> Raw data:
________

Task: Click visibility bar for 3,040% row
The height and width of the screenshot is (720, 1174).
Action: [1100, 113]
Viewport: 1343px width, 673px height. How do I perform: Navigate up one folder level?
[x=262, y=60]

________

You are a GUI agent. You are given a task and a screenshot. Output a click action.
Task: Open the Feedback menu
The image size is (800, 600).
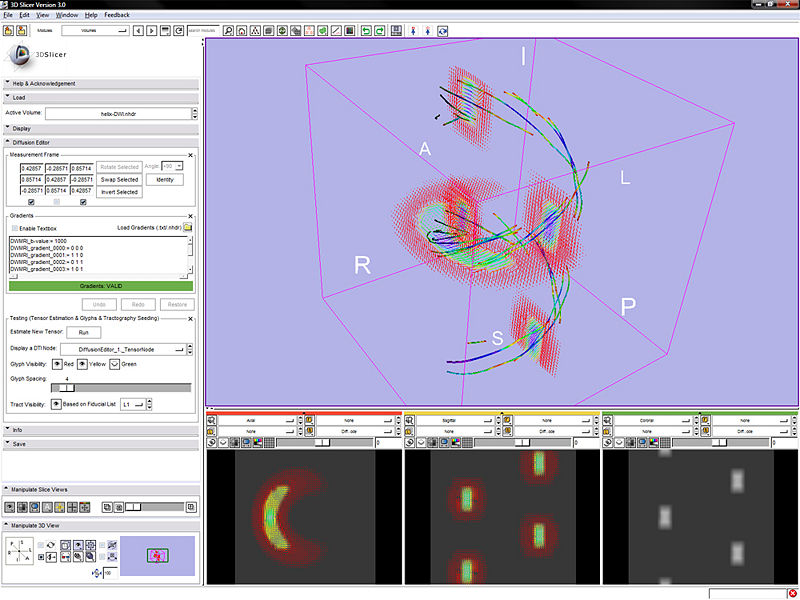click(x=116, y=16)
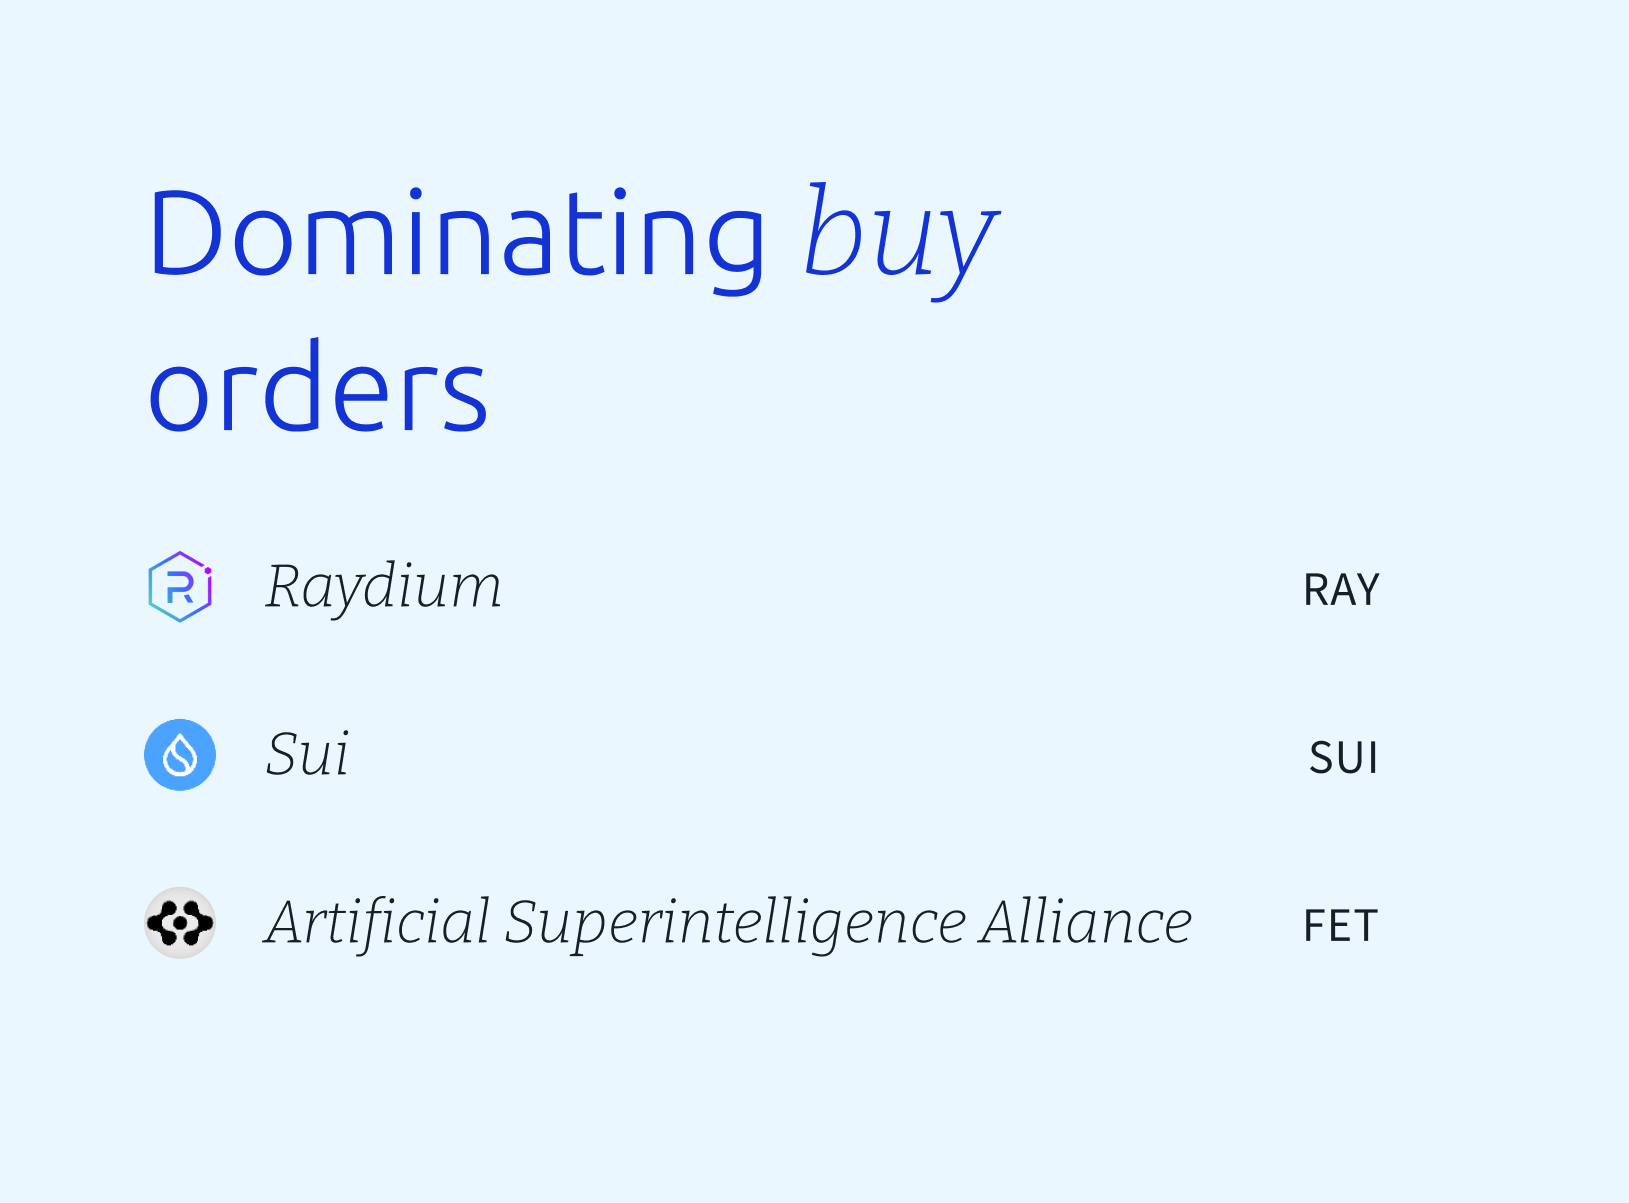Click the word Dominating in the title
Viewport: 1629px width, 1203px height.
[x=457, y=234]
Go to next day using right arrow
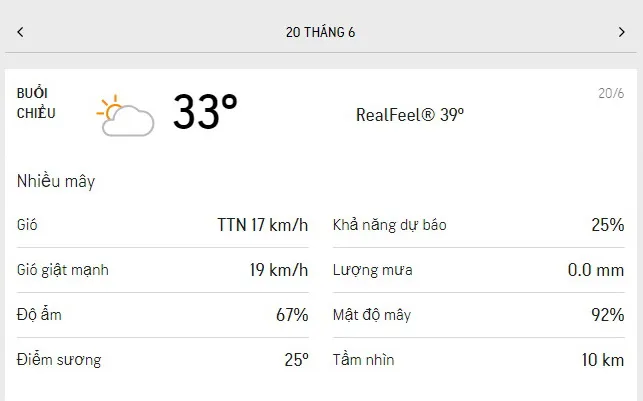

________

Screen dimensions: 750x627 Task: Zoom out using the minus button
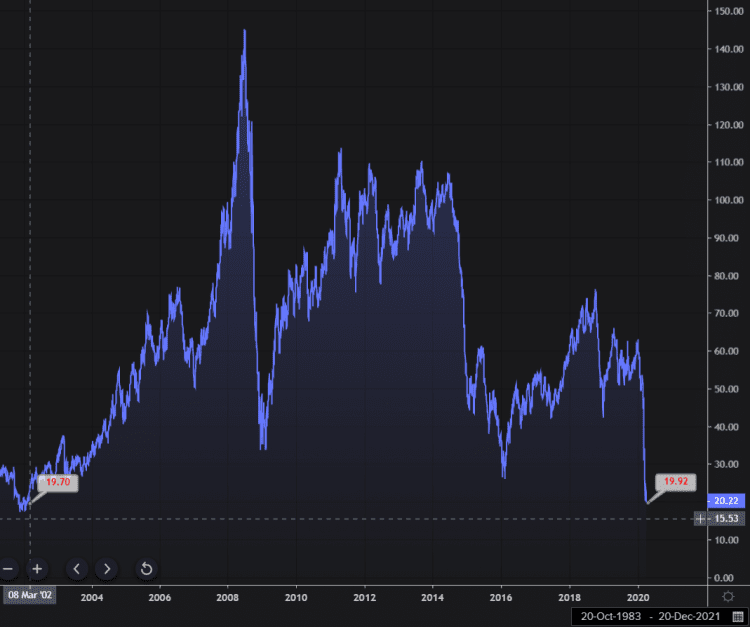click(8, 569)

________

Rescale the stretch from the line containing "Screen dimensions: 750x627" through the line containing "click(8, 569)": copy those lines again in full, but multiply each click coordinate in the answers by 2.15 and round to whole numbers, with halves going up. Keep everything else in the entries unchanged, give only those lines, and leave the pictures out.

Screen dimensions: 750x627 Task: Zoom out using the minus button
click(17, 1223)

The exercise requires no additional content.